D'Antraigues entrait à l'Assemblée nationale précédé par cette renommée équivoque que lui avaient créée successivement son manifeste révolutionnaire de 1788 et ses récents discours dans la Chambre de la noblesse. Comment le même homme avait-il pu, dans l’espace de quelques mois, écrire comme Sieyès et parler comme d’Esprémesnil? Parmi les vainqueurs du jour, la clameur fut générale contre lui. Cette brusque volte-face, cette amende honorable faite à l’ancien régime expirant exaspérèrent ses admirateurs de la veille. I s’est vanté depuis d’avoir recu des menaces de mort. « Si l’on veut m’assassiner, aurait-il dit, on devrait se presser, Car je craindrais qu’un squirre au foie n’eût seul la gloire de m'avoir vaincu. » Il aimait à accuser sa mauvaise santé; c'était un titre de plus à l'intérêt d'autrui.

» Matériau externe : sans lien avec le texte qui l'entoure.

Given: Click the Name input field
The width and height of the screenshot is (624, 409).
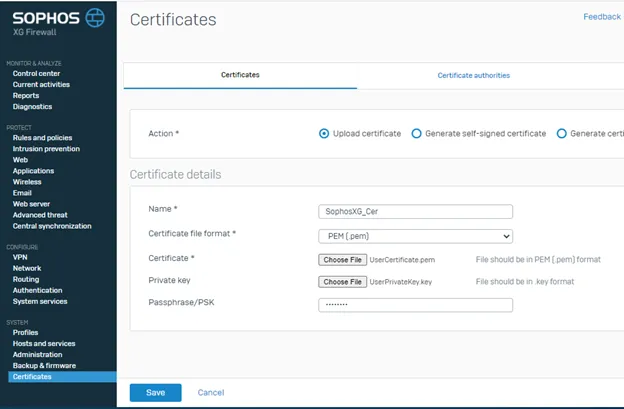Looking at the screenshot, I should click(x=415, y=212).
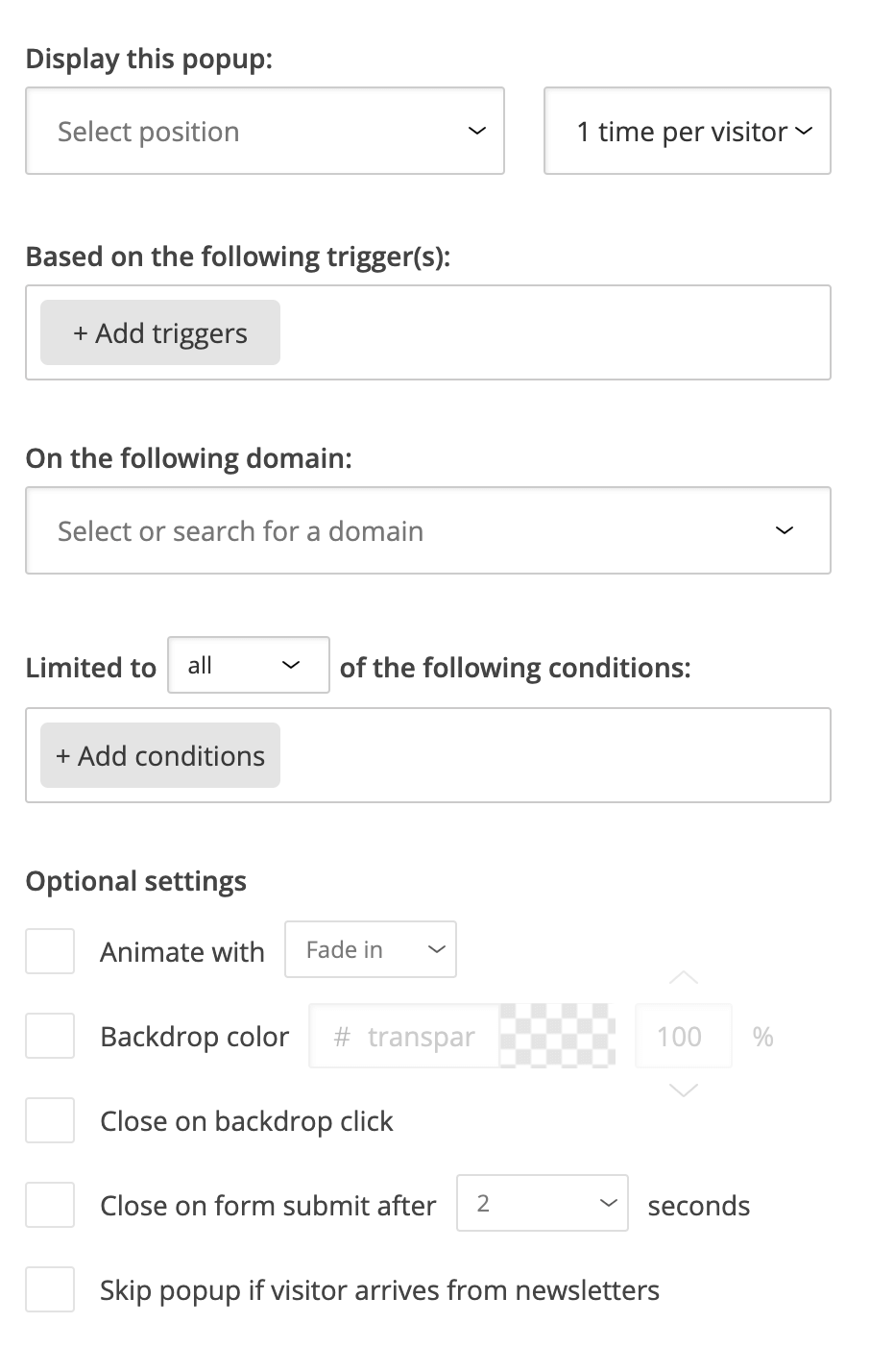
Task: Click the "+ Add triggers" button
Action: tap(159, 331)
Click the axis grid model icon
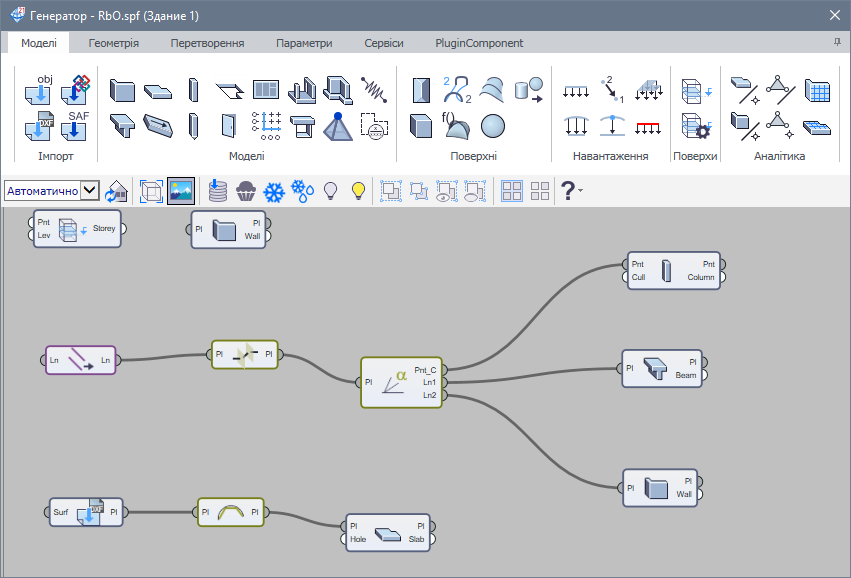This screenshot has width=851, height=578. click(x=265, y=126)
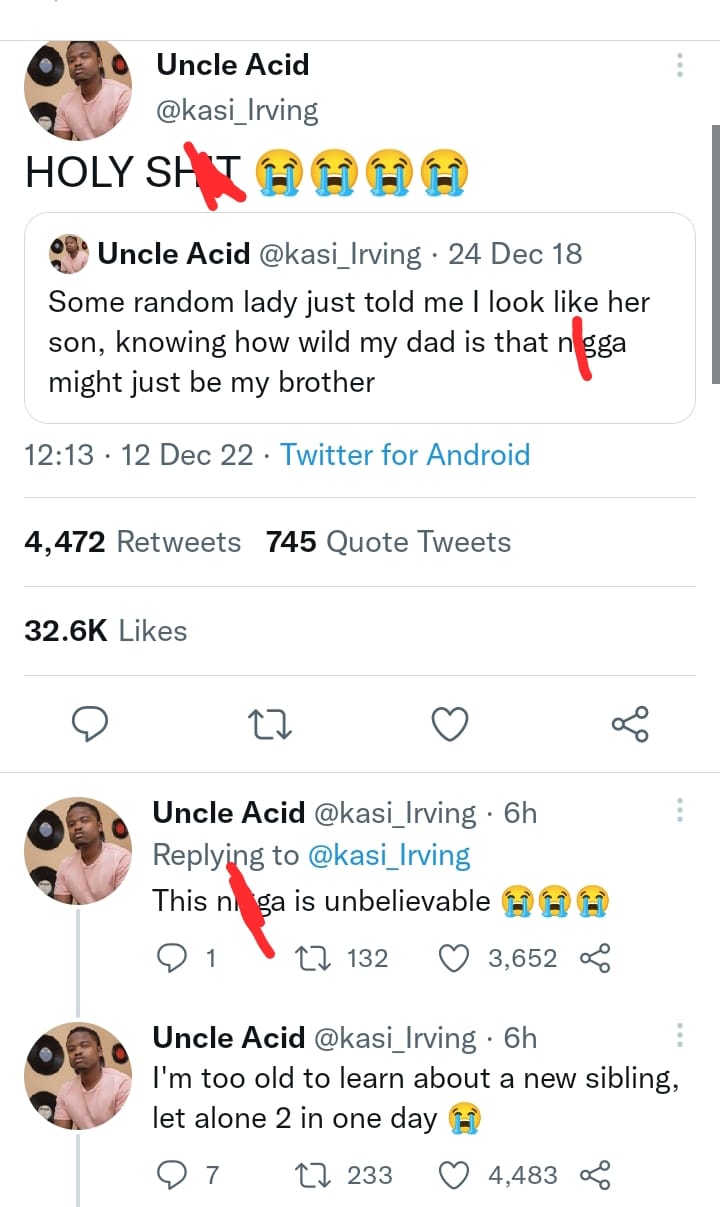
Task: Like the 'new sibling' reply
Action: [x=456, y=1174]
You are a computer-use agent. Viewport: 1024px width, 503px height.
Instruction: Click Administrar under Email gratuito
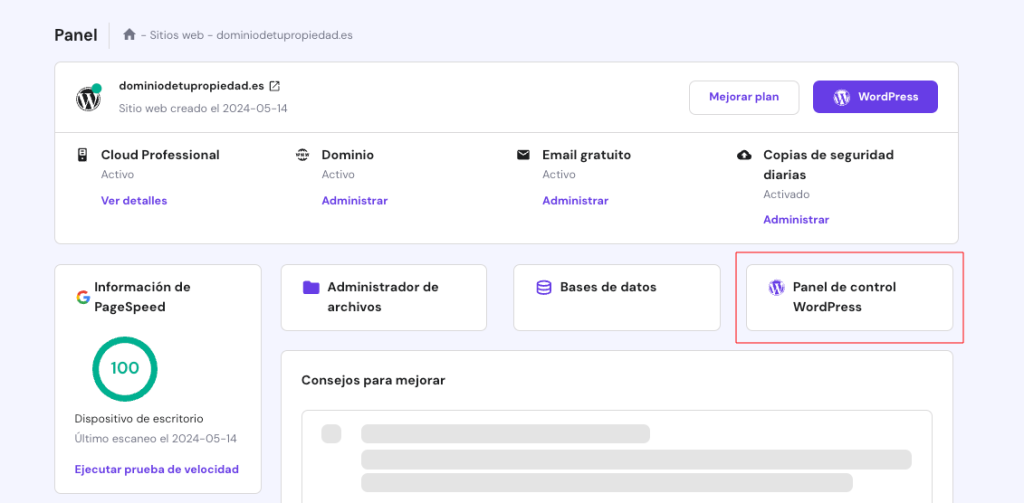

Nul ne songeait à attenter à sa vie, mais un déluge de brochures, les unes écrites sur un ton pathétique, les autres ironiques ou indignées, s’abattit sur lui. Les auteurs de la Galerie des États généraux dessinèrent, avec leur malice ordinaire, le portrait suivant, que chacun reconnut : « Anténor est né courtisan et se croit républicain. Lui-même n'est pas encore bien sûr de ce qu'il pense. (Il) épouse avec ardeur les intérêts de ceux qui

(1) D'Antraigues à Saint-Priest, 24 septembre 1799 (A. F.)